===== TASK INPUT

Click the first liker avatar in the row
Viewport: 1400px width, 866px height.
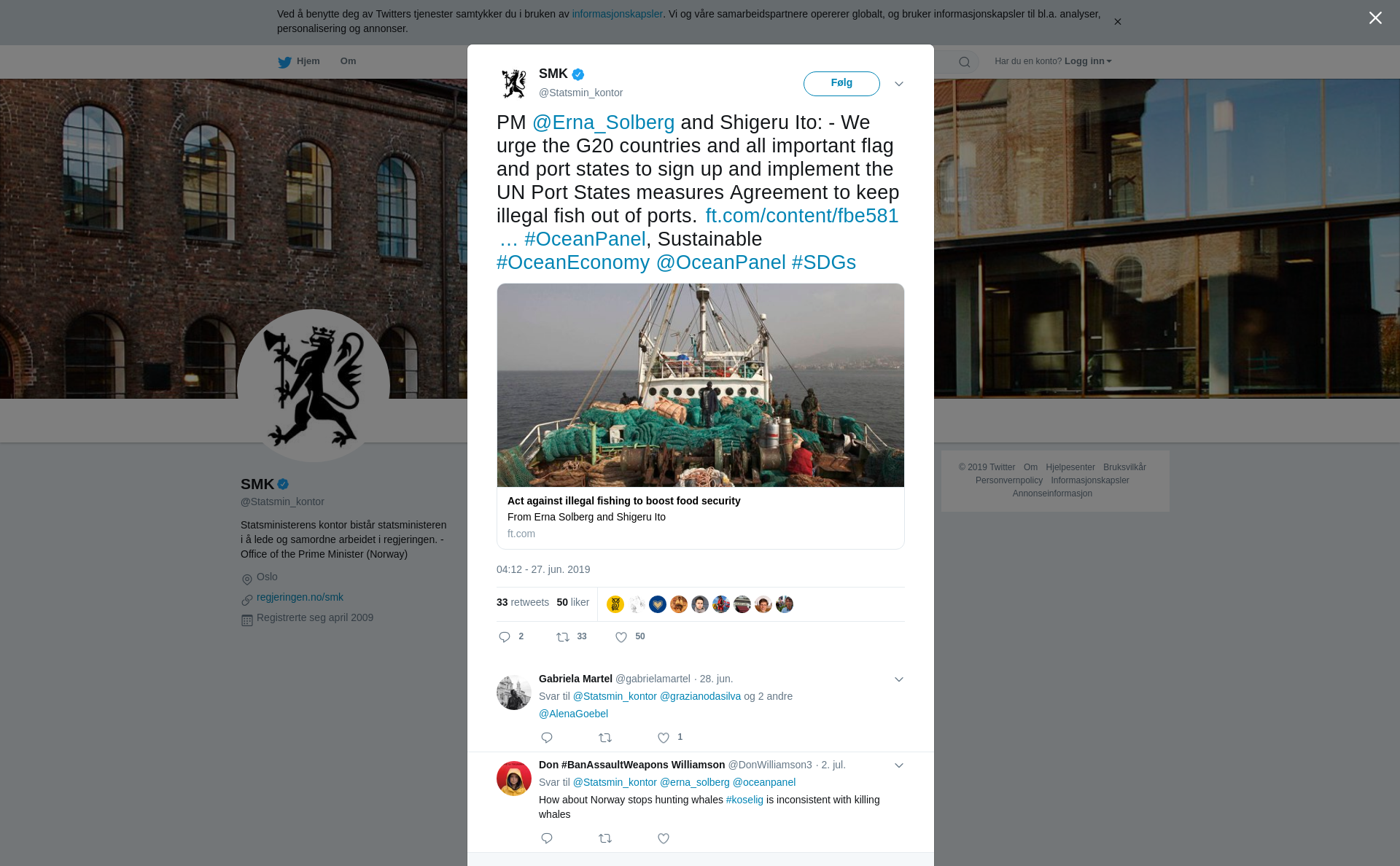pyautogui.click(x=615, y=604)
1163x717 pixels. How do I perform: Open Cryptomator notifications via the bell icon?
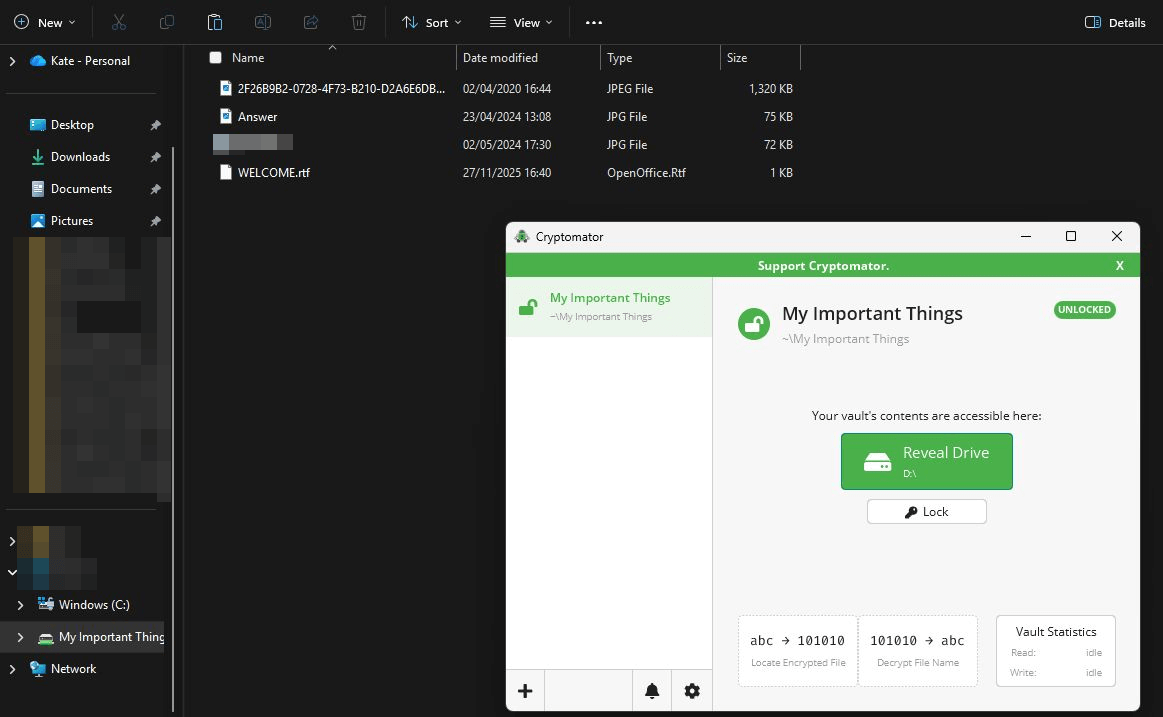[x=651, y=690]
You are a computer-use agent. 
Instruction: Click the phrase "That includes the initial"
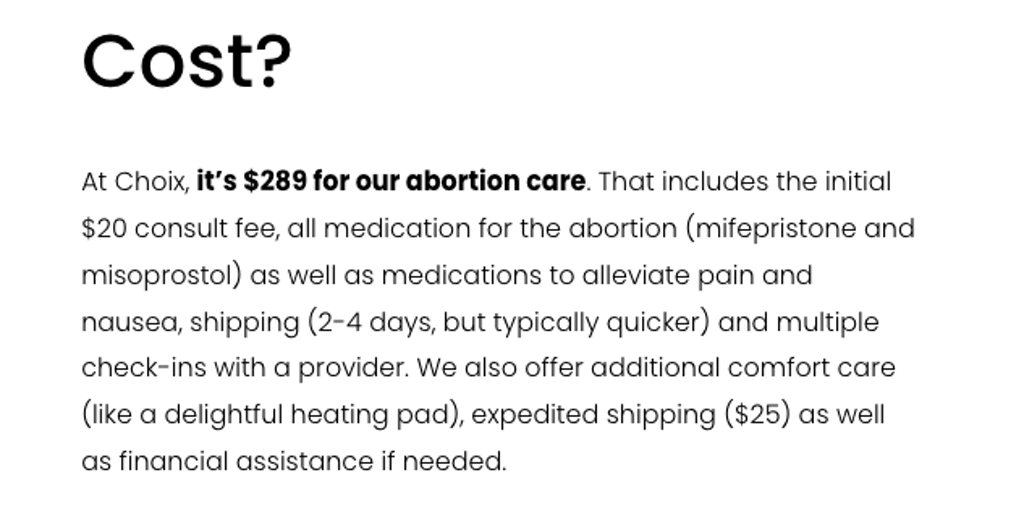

==========

WHAT YOU SHOULD DO: Rewrite all of the entries above with "bell icon" changed to "notification bell" and everything else left as it is. Omit the pictures from your answer.

OUTPUT BELOW:
Click the first liker avatar in the row
Viewport: 1400px width, 866px height.
pyautogui.click(x=615, y=604)
1163x717 pixels. How do I perform: Open Cryptomator notifications via the notification bell?
[x=651, y=690]
You are a computer-use agent. 
Instruction: Click the phrase "That includes the initial"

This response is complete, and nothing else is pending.